- Task description
Of all the entries below, only the lines from the one with "Switch to the Channels" up to and including the one with "The image size is (438, 272)." are to be duplicated exactly.
─── Study material ───
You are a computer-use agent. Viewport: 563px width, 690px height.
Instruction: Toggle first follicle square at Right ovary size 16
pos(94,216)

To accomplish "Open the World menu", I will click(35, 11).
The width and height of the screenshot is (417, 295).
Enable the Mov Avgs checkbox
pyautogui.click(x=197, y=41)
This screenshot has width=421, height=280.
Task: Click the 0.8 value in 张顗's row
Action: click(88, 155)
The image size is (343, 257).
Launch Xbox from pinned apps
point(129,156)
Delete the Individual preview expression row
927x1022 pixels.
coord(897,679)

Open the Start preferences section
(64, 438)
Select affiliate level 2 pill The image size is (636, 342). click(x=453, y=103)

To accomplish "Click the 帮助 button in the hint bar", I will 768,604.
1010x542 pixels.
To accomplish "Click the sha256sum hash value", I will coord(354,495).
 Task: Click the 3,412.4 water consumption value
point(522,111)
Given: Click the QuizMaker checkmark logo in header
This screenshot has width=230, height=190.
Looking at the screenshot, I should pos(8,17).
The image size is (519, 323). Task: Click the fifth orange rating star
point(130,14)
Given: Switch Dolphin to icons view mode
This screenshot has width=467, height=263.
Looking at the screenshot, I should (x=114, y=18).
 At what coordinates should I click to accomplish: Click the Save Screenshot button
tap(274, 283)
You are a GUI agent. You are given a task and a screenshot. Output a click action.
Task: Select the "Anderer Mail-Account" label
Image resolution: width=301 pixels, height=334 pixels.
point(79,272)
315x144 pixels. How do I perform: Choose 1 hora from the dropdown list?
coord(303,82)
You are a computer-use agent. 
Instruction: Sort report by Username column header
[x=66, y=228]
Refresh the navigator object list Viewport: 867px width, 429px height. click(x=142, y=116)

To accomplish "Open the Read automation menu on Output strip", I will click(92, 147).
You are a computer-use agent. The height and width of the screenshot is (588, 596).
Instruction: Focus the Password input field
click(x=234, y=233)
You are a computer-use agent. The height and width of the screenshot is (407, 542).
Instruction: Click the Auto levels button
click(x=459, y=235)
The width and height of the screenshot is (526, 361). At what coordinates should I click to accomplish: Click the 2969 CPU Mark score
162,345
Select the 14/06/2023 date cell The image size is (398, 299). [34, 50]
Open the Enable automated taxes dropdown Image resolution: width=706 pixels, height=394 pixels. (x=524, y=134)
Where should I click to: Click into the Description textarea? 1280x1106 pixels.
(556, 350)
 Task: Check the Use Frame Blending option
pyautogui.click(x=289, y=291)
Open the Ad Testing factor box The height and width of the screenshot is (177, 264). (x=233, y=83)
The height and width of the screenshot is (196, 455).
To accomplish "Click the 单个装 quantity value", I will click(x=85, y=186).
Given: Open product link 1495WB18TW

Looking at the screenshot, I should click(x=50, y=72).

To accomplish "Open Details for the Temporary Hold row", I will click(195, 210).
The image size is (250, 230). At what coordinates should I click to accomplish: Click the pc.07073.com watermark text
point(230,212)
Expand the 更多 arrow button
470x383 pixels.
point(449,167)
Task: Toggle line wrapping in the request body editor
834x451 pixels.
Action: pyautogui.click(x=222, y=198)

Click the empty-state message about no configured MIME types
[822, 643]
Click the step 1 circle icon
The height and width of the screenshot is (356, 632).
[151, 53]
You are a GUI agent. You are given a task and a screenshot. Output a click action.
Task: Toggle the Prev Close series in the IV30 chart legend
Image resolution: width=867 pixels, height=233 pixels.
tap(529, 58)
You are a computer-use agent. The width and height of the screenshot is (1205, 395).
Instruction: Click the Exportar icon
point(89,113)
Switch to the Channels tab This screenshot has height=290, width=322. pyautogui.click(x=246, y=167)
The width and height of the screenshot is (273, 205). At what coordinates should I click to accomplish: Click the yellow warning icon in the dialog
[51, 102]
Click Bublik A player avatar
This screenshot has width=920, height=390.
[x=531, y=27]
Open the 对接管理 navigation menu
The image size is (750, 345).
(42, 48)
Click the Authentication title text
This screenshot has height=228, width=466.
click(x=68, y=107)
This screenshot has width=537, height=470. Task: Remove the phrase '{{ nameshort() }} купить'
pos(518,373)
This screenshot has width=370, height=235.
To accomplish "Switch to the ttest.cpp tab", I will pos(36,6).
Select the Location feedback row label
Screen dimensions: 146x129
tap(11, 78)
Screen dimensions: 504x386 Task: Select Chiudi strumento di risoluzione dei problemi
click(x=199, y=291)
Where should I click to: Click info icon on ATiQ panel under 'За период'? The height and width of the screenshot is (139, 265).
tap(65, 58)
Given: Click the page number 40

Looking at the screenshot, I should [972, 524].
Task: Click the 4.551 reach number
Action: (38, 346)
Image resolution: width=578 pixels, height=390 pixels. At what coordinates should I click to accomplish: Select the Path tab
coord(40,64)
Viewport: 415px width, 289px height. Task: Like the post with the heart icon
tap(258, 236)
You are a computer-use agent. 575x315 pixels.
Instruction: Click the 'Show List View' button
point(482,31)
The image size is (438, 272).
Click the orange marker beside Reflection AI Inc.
───
- Written response
Switch to the Channels tab This screenshot has height=290, width=322. pyautogui.click(x=246, y=167)
The width and height of the screenshot is (273, 205). At what coordinates should I click to accomplish: Click the yellow warning icon in the dialog
[51, 102]
Click Bublik A player avatar
This screenshot has width=920, height=390.
[x=531, y=27]
Open the 对接管理 navigation menu
The image size is (750, 345).
(42, 48)
Click the Authentication title text
This screenshot has height=228, width=466.
click(x=68, y=107)
This screenshot has width=537, height=470. Task: Remove the phrase '{{ nameshort() }} купить'
pos(518,373)
This screenshot has width=370, height=235.
To accomplish "Switch to the ttest.cpp tab", I will pos(36,6).
Select the Location feedback row label
Screen dimensions: 146x129
tap(11, 78)
Screen dimensions: 504x386 Task: Select Chiudi strumento di risoluzione dei problemi
click(x=199, y=291)
Where should I click to: Click info icon on ATiQ panel under 'За период'? The height and width of the screenshot is (139, 265).
tap(65, 58)
Given: Click the page number 40

Looking at the screenshot, I should [972, 524].
Task: Click the 4.551 reach number
Action: (38, 346)
Image resolution: width=578 pixels, height=390 pixels. At what coordinates should I click to accomplish: Select the Path tab
coord(40,64)
Viewport: 415px width, 289px height. Task: Like the post with the heart icon
tap(258, 236)
You are a computer-use agent. 575x315 pixels.
Instruction: Click the 'Show List View' button
point(482,31)
The image size is (438, 272).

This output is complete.